On parle souvent de l’impact de la Shoa sur la deuxième génération dont vous faites partie. Comment la tragédie de votre famille vous a-t-elle affecté ?

J’ai été profondément marquée. Tout d’abord, j’ai vécu sans grands-parents étant donné que mes grands-parents paternels étaient décédés avant la guerre. J’avais la famille maternelle, car les sœurs de ma mère avaient survécu, mais je n’avais pour ainsi dire aucune famille du côté paternel, sauf un cousin et un oncle.
Pendant ma jeunesse, j’ai très fortement ressenti cette absence de grands-parents puisque toutes mes amies se rendaient régulièrement qui chez sa grand-maman, qui chez son grand-papa. Nous manquions sérieusement d’entourage familial. Mais d’un autre côté, ce qui était fantastique, c’était que notre père nous racontait comment était la vie juive à Amsterdam avant la guerre, quelle était sa vie, comment étaient ses frères et sa sœur.

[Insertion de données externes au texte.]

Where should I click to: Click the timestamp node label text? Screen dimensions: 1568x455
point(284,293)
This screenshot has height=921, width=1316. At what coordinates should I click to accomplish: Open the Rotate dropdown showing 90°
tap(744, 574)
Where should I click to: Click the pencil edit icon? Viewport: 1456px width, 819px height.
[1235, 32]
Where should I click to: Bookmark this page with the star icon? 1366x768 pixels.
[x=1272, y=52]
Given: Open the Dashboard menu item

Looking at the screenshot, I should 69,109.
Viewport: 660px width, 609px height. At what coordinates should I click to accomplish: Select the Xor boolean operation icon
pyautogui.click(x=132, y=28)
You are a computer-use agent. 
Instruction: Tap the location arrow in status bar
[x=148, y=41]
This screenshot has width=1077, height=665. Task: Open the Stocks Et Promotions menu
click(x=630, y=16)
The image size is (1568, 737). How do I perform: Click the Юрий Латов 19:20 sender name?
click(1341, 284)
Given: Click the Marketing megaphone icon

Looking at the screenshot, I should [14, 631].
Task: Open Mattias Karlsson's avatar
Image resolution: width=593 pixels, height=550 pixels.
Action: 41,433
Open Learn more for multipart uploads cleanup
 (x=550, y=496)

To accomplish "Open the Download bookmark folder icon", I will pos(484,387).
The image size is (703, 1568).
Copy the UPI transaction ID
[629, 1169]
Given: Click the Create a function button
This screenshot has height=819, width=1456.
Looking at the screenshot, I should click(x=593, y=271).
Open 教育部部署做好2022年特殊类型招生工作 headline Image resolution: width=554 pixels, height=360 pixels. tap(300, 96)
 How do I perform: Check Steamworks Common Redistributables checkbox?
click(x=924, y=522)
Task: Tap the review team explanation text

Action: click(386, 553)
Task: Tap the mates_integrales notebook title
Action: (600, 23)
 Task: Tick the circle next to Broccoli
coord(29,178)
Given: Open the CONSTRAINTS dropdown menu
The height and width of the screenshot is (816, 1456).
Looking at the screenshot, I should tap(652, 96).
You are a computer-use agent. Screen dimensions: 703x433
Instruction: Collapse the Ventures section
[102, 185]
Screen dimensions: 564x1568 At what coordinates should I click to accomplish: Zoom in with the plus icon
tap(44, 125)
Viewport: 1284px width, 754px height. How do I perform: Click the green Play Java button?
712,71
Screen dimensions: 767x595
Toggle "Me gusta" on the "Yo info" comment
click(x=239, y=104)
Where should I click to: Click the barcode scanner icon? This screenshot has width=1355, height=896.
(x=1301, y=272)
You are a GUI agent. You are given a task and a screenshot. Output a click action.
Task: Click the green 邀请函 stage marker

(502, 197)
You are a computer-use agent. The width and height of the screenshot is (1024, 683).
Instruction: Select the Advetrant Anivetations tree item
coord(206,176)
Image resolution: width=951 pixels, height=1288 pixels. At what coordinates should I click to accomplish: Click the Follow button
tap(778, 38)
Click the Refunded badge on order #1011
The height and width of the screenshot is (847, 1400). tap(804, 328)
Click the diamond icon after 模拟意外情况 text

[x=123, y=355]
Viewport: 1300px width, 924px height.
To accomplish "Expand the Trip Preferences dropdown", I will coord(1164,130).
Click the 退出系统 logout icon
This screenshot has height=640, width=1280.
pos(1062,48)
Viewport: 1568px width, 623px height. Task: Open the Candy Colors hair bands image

Ceci a eu pour résultat que d’une part, j’avais l’impression d’avoir un peu connu cette famille, mais d’autre part, cela augmentait mon sentiment de perte, puisque j’aurais bien voulu les connaître.

Estimez-vous que ce lourd passé familial influence votre façon de vivre votre judaïsme ?

Ceci est évident. Mon père, qui avait été dans une école juive et qui avait grandi dans un environnement exclusivement juif, n’était pas pratiquant, d’une part parce qu’il n’avait pas été élevé dans une famille pratiquante et d’autre part parce qu’il avait un peu perdu la foi en raison de la Shoa. Il nous a donc éduqués sans pratiquer la religion, mais en nous inculquant un sentiment juif très profondément ancré en nous. Pour lui, c’était une identité essentielle et nous avons donc été, mon frère et moi, au Talmud Torah. Pendant quelque temps, en raison de la Shoa, j’ai eu un certain nombre de doutes sur l’existence de D’, ce qui n’est évidemment de loin plus le cas aujourd’hui. Mais grâce aux rencontres extraordinaires que j’ai faites, en tout premier lieu celle de mon époux, Joe, je suis devenue une femme croyante et pratiquante et je le suis de plus en plus.

Outre le fait d’être une femme pratiquante, vous êtes très engagée en Israël. Pourquoi ?

Pour moi, comme pour mon mari et ma fille, cet engagement envers Israël, notre responsabilité à l’égard de l’État juif, est une évidence sans faille. Je suis persuadée que si nous avions eu l’État d’Israël avant la Shoa, tout ceci ne serait pas arrivé. C’est en Israël que nous avons nos racines, c’est ce qui nous unit et aussi ce qui nous protège contre une éventuelle répétition des horreurs de la Shoa. Israël vit en moi. De plus, je pense que d’une certaine manière, c’est une dette que j’ai vis-à-vis des membres de ma famille qui ont disparu. En participant au développement de l’État, je leur redonne un peu de vie.

Vous avez offert un Séfer Torah à la synagogue de l’hôpital juif d’Amsterdam sur le manteau duquel figurent une partie des noms des membres de votre famille assassinés pendant la Shoa. Pourquoi ?

Le fait d’offrir ce Séfer Torah à Amsterdam constituait bien entendu un moment très émouvant. Mais en réalité, il s’agissait de bien plus que cela. Pour moi, c’était l’accomplissement d’une évolution qui s’était produite en moi. C’était un cercle qui se fermait en moi, car je ressentais très profondément que le fait d’inaugurer un Séfer Torah à Amsterdam, à l’endroit même d’où ma famille avait été déportée pour être assassinée, constituait un acte fondamental essentiel revêtant une signification toute particulière: c’était un symbole très puissant reliant un passé horrible à un avenir que nous espérons tous radieux.